Humans and animals typically have some Salmonella bacteria in their stomach and intestines, but stomach acid and intestinal bacteria generally kill the Salmonella before it has the opportunity to invade cells and replicate. Or, the Salmonella simply exit the digestive tract before it causes problems, according to Medical Microbiology (4th Ed., University of Texas Medical Branch at Galveston, 1996).

Causes

Salmonella can be found in many food sources, including raw meat, undercooked or improperly stored poultry and seafood, raw eggs, fresh produce, and even spices, nuts and supplements, according to the Mayo Clinic.

"We should thoroughly wash fruits and vegetables to remove any contaminating microorganisms," said Sarah Fankhauser, an assistant professor of biology at Oxford College of Emory University in Georgia. "However, washing will never get rid of 100 percent of bacteria on a fruit or vegetable, and this is problematic if the fruit/vegetable has been contaminated by particularly dangerous bacteria, such as Salmonella."

A cantaloupe, for example, has a rough and porous surface, which can make it difficult to wash all the bacteria away, Fankhauser told Live Science.
━━━━━━
Task list »
a. Reproduce the part of the Salmonella passage between "Humans and animals" and "at Galveston, 1996).", inclusive.
b. Extend the passage on Salmonella with new text that picks up after its final sentence.

Extracted entries »
━━━━━━
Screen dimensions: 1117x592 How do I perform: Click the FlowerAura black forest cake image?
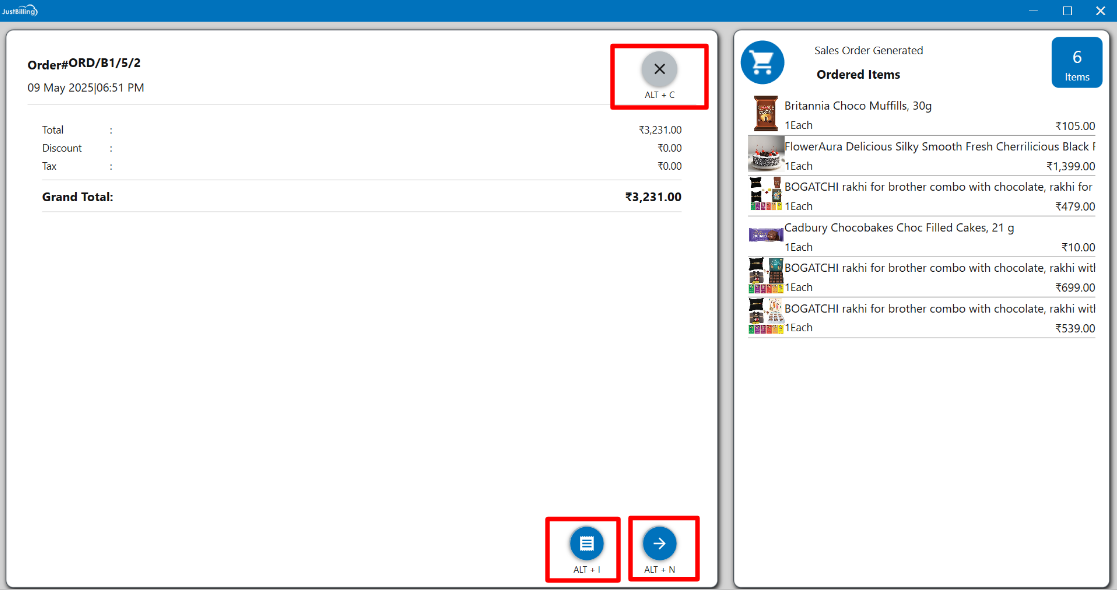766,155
━━━━━━
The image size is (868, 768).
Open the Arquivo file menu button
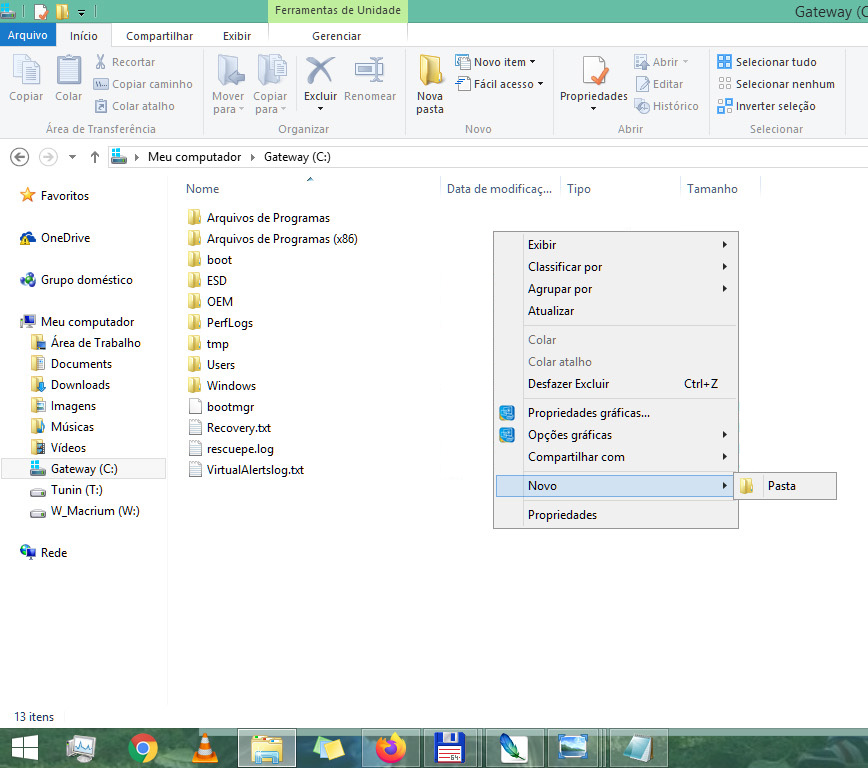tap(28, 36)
━━━━━━
Outputs for the tasks »
a.
Humans and animals typically have some Salmonella bacteria in their stomach and intestines, but stomach acid and intestinal bacteria generally kill the Salmonella before it has the opportunity to invade cells and replicate. Or, the Salmonella simply exit the digestive tract before it causes problems, according to Medical Microbiology (4th Ed., University of Texas Medical Branch at Galveston, 1996).

b.
Contaminated ingredients can also find their way into baked goods, such as cereals and crackers.

Food can also become contaminated when people improperly handle it, by failing to thoroughly wash their hands after using the toilet, changing a diaper or touching a contaminated surface. Contamination can also happen if you prep produce on a surface where there was raw meat.

The temperature of the water you use when washing your hands can also make a difference. "Our bodies are 98 degrees F (37 degrees C), which is an optimal temperature for Salmonella, so 'warm' water will not kill Salmonella," Fankhauser said. For that reason, it's best to wash your hands with soap and the hottest water you can handle.

People at an increased risk of developing a Salmonella infection include young children, older adults, pregnant women, and people who have compromised immune systems or diseases of the intestinal tract, such as inflammatory bowel disease, according to the Mayo Clinic.

Healthy adults can also become more susceptible to a Salmonella infection by taking antacids, which lower the stomach's acidity, or antibiotics, which reduce the number of Salmonella-killing bacteria in the intestines.

Cases of Salmonella peak in mid-September, Fankhauser said, because warmer summer temperatures create ideal conditions for Salmonella, as well as many other bacteria.

Symptoms

Some people with a Salmonella infection have no symptoms, according to the Mayo Clinic. Others experience symptoms beginning within 8 to 72 hours after eating something that was contaminated.

Symptoms include diarrhea, nausea, vomiting, abdominal cramps, fever, chills, headache and blood in the stool. Some strains of Salmonella may result in typhoid fever, which is rare in the U.S. and primarily occurs in developing countries.

Most healthy people recover from their symptoms within two to seven days without receiving any specific treatment.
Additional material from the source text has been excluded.